● **DESCRIPTION OF THE TASK**:
Please output the data below exactly as given, starting at its first line and stopping after the line that contains "TextProject Answers: Core".

● **DATA SHOWN**:
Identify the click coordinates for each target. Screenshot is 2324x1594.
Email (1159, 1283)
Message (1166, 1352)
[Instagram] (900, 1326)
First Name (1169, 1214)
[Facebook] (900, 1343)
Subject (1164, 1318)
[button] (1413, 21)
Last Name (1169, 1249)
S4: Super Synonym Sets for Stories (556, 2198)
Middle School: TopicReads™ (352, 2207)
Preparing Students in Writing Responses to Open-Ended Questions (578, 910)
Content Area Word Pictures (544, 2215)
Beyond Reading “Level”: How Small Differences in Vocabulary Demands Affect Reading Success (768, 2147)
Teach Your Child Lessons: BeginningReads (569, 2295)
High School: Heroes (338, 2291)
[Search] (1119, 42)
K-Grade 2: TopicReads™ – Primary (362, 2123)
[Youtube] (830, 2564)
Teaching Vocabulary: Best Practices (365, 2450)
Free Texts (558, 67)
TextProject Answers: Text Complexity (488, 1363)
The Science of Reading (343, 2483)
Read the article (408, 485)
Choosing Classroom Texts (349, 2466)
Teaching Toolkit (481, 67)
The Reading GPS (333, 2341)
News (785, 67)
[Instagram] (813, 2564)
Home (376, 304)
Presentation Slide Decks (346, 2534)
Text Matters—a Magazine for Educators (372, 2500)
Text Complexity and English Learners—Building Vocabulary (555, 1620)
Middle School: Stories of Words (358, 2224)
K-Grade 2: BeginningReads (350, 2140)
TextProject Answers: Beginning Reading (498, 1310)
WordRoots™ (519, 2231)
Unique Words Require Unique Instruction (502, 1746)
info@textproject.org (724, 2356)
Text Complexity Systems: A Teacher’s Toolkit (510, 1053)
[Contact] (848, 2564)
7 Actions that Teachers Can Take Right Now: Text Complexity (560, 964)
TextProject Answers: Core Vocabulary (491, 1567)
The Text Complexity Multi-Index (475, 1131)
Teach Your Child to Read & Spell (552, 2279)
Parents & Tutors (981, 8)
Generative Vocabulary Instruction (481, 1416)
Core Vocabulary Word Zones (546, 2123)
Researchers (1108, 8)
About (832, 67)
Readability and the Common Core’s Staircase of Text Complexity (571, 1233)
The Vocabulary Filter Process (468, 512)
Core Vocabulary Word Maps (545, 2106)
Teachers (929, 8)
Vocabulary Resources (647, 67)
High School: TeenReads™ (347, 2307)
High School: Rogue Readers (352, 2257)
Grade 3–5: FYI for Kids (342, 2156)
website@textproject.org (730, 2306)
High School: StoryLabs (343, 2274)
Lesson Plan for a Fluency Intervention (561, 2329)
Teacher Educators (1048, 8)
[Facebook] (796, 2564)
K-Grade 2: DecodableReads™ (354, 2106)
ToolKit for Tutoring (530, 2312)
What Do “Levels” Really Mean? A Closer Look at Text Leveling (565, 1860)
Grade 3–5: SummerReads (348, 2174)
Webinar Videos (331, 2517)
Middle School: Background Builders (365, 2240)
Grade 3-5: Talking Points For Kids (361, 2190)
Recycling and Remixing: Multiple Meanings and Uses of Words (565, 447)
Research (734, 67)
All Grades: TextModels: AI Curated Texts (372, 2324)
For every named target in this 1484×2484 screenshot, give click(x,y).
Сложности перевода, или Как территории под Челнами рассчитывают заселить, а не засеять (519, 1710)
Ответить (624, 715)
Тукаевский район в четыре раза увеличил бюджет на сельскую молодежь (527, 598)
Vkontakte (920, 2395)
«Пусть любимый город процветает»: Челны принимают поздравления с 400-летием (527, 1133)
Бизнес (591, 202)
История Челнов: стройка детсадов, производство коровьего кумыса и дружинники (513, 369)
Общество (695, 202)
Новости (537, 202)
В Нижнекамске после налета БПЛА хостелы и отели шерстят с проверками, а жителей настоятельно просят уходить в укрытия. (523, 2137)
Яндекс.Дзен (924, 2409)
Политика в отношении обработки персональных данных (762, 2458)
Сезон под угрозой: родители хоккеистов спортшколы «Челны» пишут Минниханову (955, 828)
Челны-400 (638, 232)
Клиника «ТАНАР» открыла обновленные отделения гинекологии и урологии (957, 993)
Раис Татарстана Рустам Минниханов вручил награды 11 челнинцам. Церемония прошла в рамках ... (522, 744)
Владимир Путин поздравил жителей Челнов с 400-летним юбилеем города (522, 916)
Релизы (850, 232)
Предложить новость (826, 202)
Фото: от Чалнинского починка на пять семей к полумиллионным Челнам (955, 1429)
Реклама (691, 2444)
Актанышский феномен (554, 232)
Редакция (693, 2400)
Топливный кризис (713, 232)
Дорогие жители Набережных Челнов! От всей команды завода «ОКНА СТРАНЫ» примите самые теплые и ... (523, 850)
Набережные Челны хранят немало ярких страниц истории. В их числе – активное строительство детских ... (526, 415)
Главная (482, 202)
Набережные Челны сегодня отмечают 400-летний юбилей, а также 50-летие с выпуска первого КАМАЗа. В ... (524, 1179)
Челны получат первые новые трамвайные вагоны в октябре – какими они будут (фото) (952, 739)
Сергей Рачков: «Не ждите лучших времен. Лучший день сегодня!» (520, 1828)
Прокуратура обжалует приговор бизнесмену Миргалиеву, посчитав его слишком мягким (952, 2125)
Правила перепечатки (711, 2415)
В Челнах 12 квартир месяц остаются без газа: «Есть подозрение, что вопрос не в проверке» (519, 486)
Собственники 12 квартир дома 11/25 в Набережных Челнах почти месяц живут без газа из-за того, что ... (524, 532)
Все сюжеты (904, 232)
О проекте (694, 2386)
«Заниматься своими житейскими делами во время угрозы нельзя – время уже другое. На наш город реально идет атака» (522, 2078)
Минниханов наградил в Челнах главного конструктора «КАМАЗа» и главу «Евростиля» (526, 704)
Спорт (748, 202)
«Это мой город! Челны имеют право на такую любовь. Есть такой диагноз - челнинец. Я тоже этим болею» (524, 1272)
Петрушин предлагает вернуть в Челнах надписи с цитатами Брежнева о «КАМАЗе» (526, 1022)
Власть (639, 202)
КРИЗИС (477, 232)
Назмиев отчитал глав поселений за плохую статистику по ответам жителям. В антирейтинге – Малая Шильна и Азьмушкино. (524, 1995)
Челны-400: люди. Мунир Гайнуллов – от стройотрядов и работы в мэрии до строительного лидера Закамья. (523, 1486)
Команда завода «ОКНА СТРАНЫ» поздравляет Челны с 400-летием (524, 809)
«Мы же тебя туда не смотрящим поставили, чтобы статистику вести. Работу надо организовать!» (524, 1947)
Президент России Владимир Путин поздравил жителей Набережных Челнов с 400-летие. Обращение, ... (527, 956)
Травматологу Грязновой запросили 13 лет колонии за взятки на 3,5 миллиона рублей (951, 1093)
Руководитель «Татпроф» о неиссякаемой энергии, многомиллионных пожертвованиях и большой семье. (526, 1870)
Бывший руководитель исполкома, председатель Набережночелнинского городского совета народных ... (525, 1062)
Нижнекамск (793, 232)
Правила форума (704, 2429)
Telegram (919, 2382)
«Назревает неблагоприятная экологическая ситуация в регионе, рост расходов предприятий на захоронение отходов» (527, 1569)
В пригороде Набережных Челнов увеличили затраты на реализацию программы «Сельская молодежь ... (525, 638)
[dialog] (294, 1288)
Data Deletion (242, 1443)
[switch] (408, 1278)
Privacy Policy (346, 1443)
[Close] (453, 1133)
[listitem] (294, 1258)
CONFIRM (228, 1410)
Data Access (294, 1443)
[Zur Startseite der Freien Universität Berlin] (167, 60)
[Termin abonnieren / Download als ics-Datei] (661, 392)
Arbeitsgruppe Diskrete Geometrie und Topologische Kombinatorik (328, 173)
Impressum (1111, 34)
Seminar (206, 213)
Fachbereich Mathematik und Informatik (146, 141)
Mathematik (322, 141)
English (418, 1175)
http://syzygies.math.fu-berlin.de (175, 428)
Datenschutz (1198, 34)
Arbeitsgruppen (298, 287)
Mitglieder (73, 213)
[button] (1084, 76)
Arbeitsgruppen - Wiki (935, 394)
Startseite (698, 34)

● **COMPLETED TASK**:
Identify the click coordinates for each target. Screenshot is 2324x1594.
Email (1159, 1283)
Message (1166, 1352)
[Instagram] (900, 1326)
First Name (1169, 1214)
[Facebook] (900, 1343)
Subject (1164, 1318)
[button] (1413, 21)
Last Name (1169, 1249)
S4: Super Synonym Sets for Stories (556, 2198)
Middle School: TopicReads™ (352, 2207)
Preparing Students in Writing Responses to Open-Ended Questions (578, 910)
Content Area Word Pictures (544, 2215)
Beyond Reading “Level”: How Small Differences in Vocabulary Demands Affect Reading Success (768, 2147)
Teach Your Child Lessons: BeginningReads (569, 2295)
High School: Heroes (338, 2291)
[Search] (1119, 42)
K-Grade 2: TopicReads™ – Primary (362, 2123)
[Youtube] (830, 2564)
Teaching Vocabulary: Best Practices (365, 2450)
Free Texts (558, 67)
TextProject Answers: Text Complexity (488, 1363)
The Science of Reading (343, 2483)
Read the article (408, 485)
Choosing Classroom Texts (349, 2466)
Teaching Toolkit (481, 67)
The Reading GPS (333, 2341)
News (785, 67)
[Instagram] (813, 2564)
Home (376, 304)
Presentation Slide Decks (346, 2534)
Text Matters—a Magazine for Educators (372, 2500)
Text Complexity and English Learners—Building Vocabulary (555, 1620)
Middle School: Stories of Words (358, 2224)
K-Grade 2: BeginningReads (350, 2140)
TextProject Answers: Beginning Reading (498, 1310)
WordRoots™ (519, 2231)
Unique Words Require Unique Instruction (502, 1746)
info@textproject.org (724, 2356)
Text Complexity Systems: A Teacher’s Toolkit (510, 1053)
[Contact] (848, 2564)
7 Actions that Teachers Can Take Right Now: Text Complexity (560, 964)
TextProject Answers: Core Vocabulary (491, 1567)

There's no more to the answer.